Under the Patient Protection and Affordable Care Act, our healthcare system is moving from one that rewards those who provide a high volume of services to one that rewards high-value services to patients. Value is often defined as the quality of care provided, divided by the cost to provide such care. High-quality care provided at low cost wins top marks. However, without quality standards, judging value is impossible.
Such standards have been developed for many patient populations. Unfortunately, no such quality standards exist for homebound older adults who receive ongoing medical care from doctors who make house calls.
Contrary to popular belief, doctors who make house calls have not gone the way of the horse and buggy. In fact, these doctors' work has become more vital and more difficult than ever as they serve some of the nation's frailest and most isolated patients.
The 4 million homebound adults in the U.S. are among the most vulnerable and costly of Medicare beneficiaries. Home healthcare costs are expected to rise from $77.9 billion in 2014 to $124.5 billion by 2019. These patients commonly suffer from multiple chronic conditions and are limited in their ability to perform basic activities, such as walking or using the toilet. Because of these problems, they often cannot get to a doctor's office for primary care.
Many studies have shown that home-based primary care is a great benefit to these patients, who otherwise have no alternative but to call 911 when they get sick.
For this population, home-based medical care is the best option, offering them ongoing care in the comfort and safety of their homes. But there is no set standard of care to ensure quality medical services are provided. In essence, home-based medical care lives in a quality desert.
In a recent study published in Health Affairs, we bring this issue to light and discuss ways to improve. Our report describes the current status of home-based medical care in the U.S. and offers a brief narrative of a fictional homebound patient and what she faces with regard to the fragmented care available today. It also lays out the framework needed to ensure quality standards are met.
Because quality standards are lacking for this area, providers can't benchmark their work against others to help them improve their practices. To prove the value of the care they provide to payers, they currently must use quality measures designed for ambulatory patients. This can have serious, unintended and harmful consequences for patients. For example, applying a blood pressure quality measure to a 92-year-old woman with hypertension who is homebound, bedbound and has severe dementia is infinitely more likely to lead to harm than benefit.

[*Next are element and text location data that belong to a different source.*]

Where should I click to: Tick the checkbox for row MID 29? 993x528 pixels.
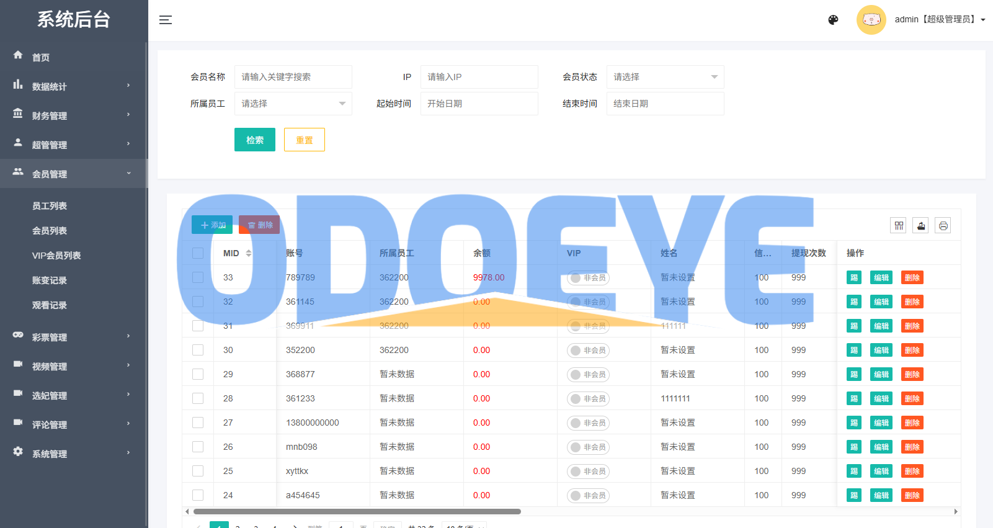click(198, 374)
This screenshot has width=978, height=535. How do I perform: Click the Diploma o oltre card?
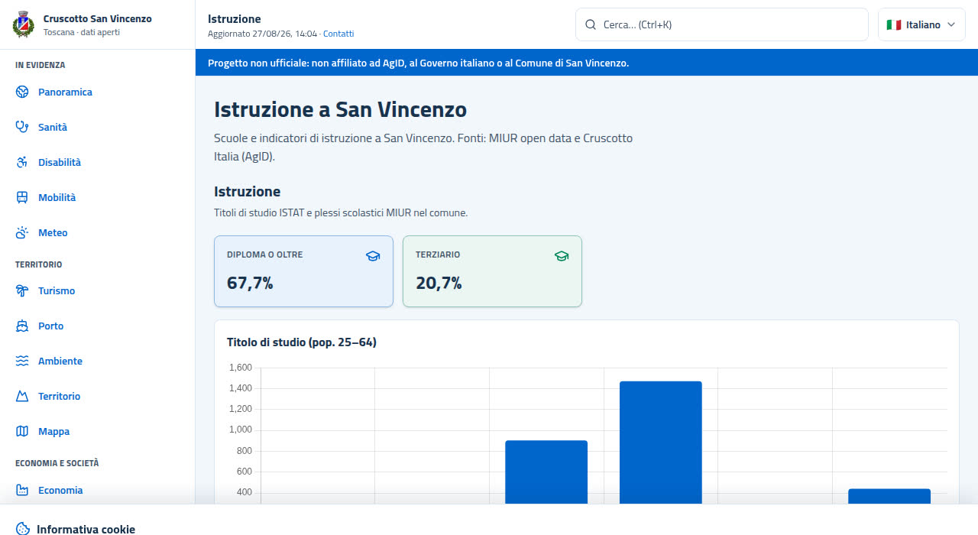(x=304, y=271)
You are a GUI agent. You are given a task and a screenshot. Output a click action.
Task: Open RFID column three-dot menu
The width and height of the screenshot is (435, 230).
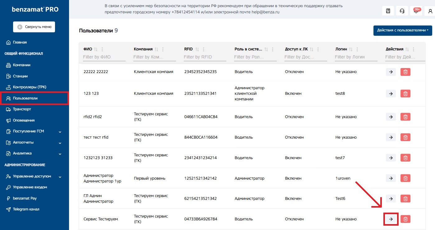(x=204, y=49)
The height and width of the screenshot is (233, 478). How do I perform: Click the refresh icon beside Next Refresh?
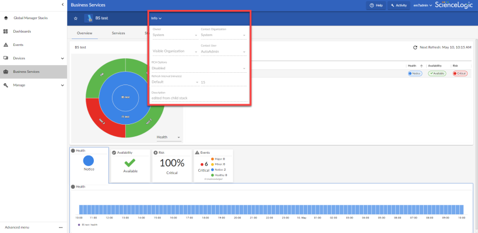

We have been working to remedy this situation. We founded a first-of-its-kind National Home-Based Primary and Palliative Care Network composed of patients, healthcare providers, representatives from 12 exemplary practices, three professional societies, and three patient and consumer advocacy groups. The network allows providers to collaborate, partner and improve care.
Our network established a quality-of-care framework, which includes 10 quality-of-care domains, 32 standards and 20 quality indicators that are being field-tested. Half the quality indicators focus on assessment, a critical step in the care of homebound people with multiple chronic conditions. Three indicators focus on patient safety, two on quality of life, and another two on patient and caregiver experience. Three other domains each had a single indicator—access to care, goal attainment and care coordination. These quality indicators show the need to think about these patients' quality of care in a manner that is more holistic than disease-specific.
We also developed and are testing a registry so that home-based medical practices can benchmark their performance, engage more effectively in quality improvement and performance reporting, and help us get these new quality measures recognized by national quality-of-care organizations.
Together, these steps should help ensure better care for the homebound. Over time, we hope these patients will become increasingly visible to the healthcare system. Our goal is to help bring home-based medical care further into the mainstream of U.S. healthcare.